■ What to work on ■
**A.** In the editorial below, take everything from "What is not" down to "of understanding it." and write it out again with "programming competition" changed to "coding contest". What does the revised passage read?
**B.** How would the subtask editorial below go on? Extend it from its final sentence.

For Subtask 1, you can check every permutation of indices.

Time Complexity: ~\mathcal O(N \cdot N!)~

For Subtask 2, the intended approach is brute-forcing subsets. Another approach that probably works is randomly selecting permutations and checking them.

Time Complexity: ~\mathcal O(N^2 \cdot 2^N)~

Now to obtain ~50\%~ on any subtask, consider the smallest possible value ~s~ such that ~A_K=s~ and the largest possible value ~t~ such that ~A_K=t~. It is not hard to see that these values are obtained when the frequencies are sorted from largest to smallest and smallest to largest respectively.
What is not clear is why ~A_K~ can be equal to ~r~ for ~s \le r \le t~. However, this is a programming competition, so submitting this will obtain ~50\%~ without any need of understanding it.

Time Complexity: ~\mathcal O(N \log N)~

For Subtask 3, 4, and 5, we prove the above claim. Start with the frequencies sorted from smallest to largest and bubble-sort them until they are from largest to smallest. So two adjacent frequencies get swapped, and only if ~F_i>F_j~ and ~i>j~. It is easy to see that a swap either does not alter ~A_K~ or it increases it by exactly ~1~. Since it starts at ~s~ and ends at ~t~, then clearly, it reaches every value between ~s~ and ~t~. So it is proved.

■ Collected material ■

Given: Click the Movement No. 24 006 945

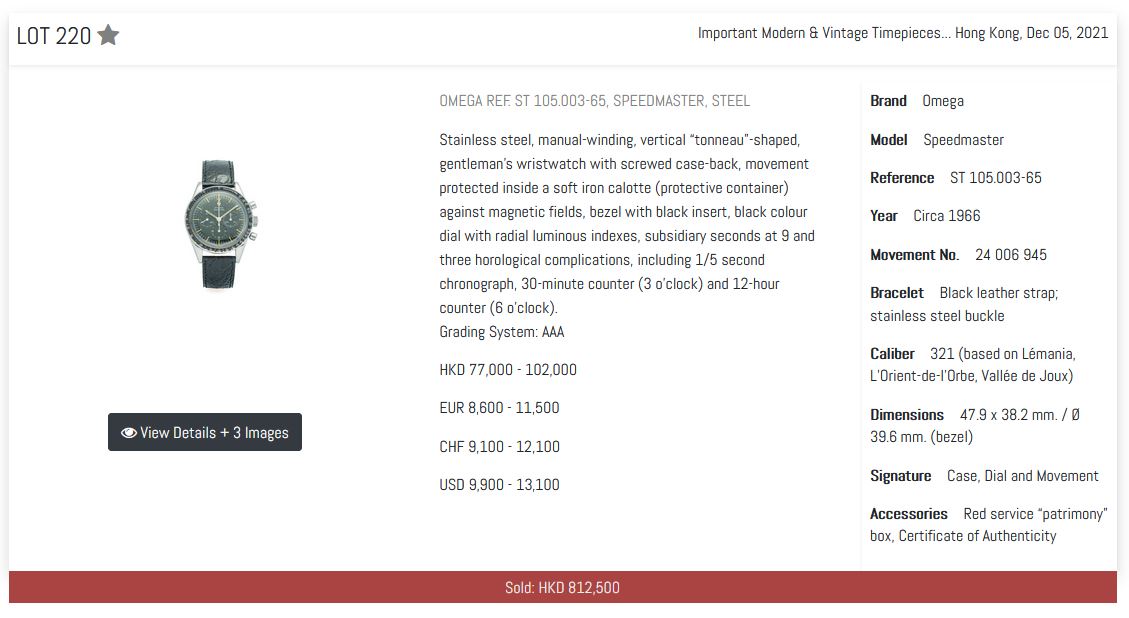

■ Results for each task ■
**A.**
What is not clear is why ~A_K~ can be equal to ~r~ for ~s \le r \le t~. However, this is a coding contest, so submitting this will obtain ~50\%~ without any need of understanding it.

**B.**
So for Subtask 3, 4, and 5, we can simulate the bubble sort. For Subtask 3, each swap of the bubble sort is done and each time, all ~N~ values are recomputed. For Subtask 4, the ~N~ values are not recomputed. For Subtask 5, only swaps which affect the ~X~ values are done.

Time Complexity: ~\mathcal O(N^3)~, ~\mathcal O(N^2)~, and ~\mathcal O(N \log N)~

Another approach for Subtask 5 is to sort the frequencies and test every subarray of length ~X~ as ~F_1, F_2, \dots, F_X~. The proof of this is left to the reader.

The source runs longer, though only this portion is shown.